A retrospective analysis was performed on the Hamburg Eye Bank database using comparative statistics. The standard method for donor cornea recovery at the Hamburg Eye Bank changed from enucleation of the whole eye to CD in situ excision in 2008. Corneas recovered between 2003 and 2013 were included in this study. We compared the contamination rate, the endothelial density after retrieval, endothelial cell loss during cultivation, and the clinical outcome (visual acuity, astigmatism, and refraction) of transplanted corneas.

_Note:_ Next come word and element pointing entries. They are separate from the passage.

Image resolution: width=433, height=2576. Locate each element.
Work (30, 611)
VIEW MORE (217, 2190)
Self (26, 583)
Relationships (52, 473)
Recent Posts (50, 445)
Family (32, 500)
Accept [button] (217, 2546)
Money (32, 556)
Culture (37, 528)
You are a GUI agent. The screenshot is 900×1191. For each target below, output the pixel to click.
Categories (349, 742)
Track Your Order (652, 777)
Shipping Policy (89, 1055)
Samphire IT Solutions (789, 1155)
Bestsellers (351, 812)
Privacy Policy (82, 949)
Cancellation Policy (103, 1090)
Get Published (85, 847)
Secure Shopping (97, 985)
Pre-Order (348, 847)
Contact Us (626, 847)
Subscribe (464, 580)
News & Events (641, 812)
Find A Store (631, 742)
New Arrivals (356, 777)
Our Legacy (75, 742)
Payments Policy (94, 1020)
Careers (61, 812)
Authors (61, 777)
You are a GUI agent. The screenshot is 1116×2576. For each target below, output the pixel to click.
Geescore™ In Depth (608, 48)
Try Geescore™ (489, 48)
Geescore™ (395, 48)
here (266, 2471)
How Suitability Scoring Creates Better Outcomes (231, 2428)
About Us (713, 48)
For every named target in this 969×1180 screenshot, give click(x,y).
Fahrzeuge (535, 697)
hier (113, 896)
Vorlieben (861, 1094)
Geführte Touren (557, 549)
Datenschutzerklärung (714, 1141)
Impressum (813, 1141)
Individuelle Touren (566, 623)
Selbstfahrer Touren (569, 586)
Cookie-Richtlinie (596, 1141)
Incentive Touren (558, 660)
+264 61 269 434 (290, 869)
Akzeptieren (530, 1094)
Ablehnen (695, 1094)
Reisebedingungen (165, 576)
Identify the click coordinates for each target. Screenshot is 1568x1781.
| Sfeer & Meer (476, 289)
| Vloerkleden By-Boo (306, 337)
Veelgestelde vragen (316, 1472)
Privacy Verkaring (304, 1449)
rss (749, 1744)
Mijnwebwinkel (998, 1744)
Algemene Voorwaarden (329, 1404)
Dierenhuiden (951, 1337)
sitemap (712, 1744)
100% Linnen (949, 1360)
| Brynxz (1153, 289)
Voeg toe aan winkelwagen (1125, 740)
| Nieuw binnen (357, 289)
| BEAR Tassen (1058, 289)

Once the retrieval method was changed from whole globe enucleation to in situ CD excision, the donation numbers increased (after several years of constant decrease). Furthermore, we observed slightly lower endothelial cell density after retrieval in corneas obtained by in situ CD excision compared with those from enucleated eyes, whereas endothelial cell loss during cultivation was similar. After changing the recovery procedure to in situ excision, initially a higher rate of contamination was observed, but but it eventually decreased. Finally, the corneas of both groups had a similar clinical outcome.


After a transient technical learning period, in situ CD excision proved to be a method of donor cornea recovery with similar cultivation performance and clinical results compared with whole eye enucleation. It also may have led to higher willingness to donate, possibly because of better acceptance by the relatives of the deceased.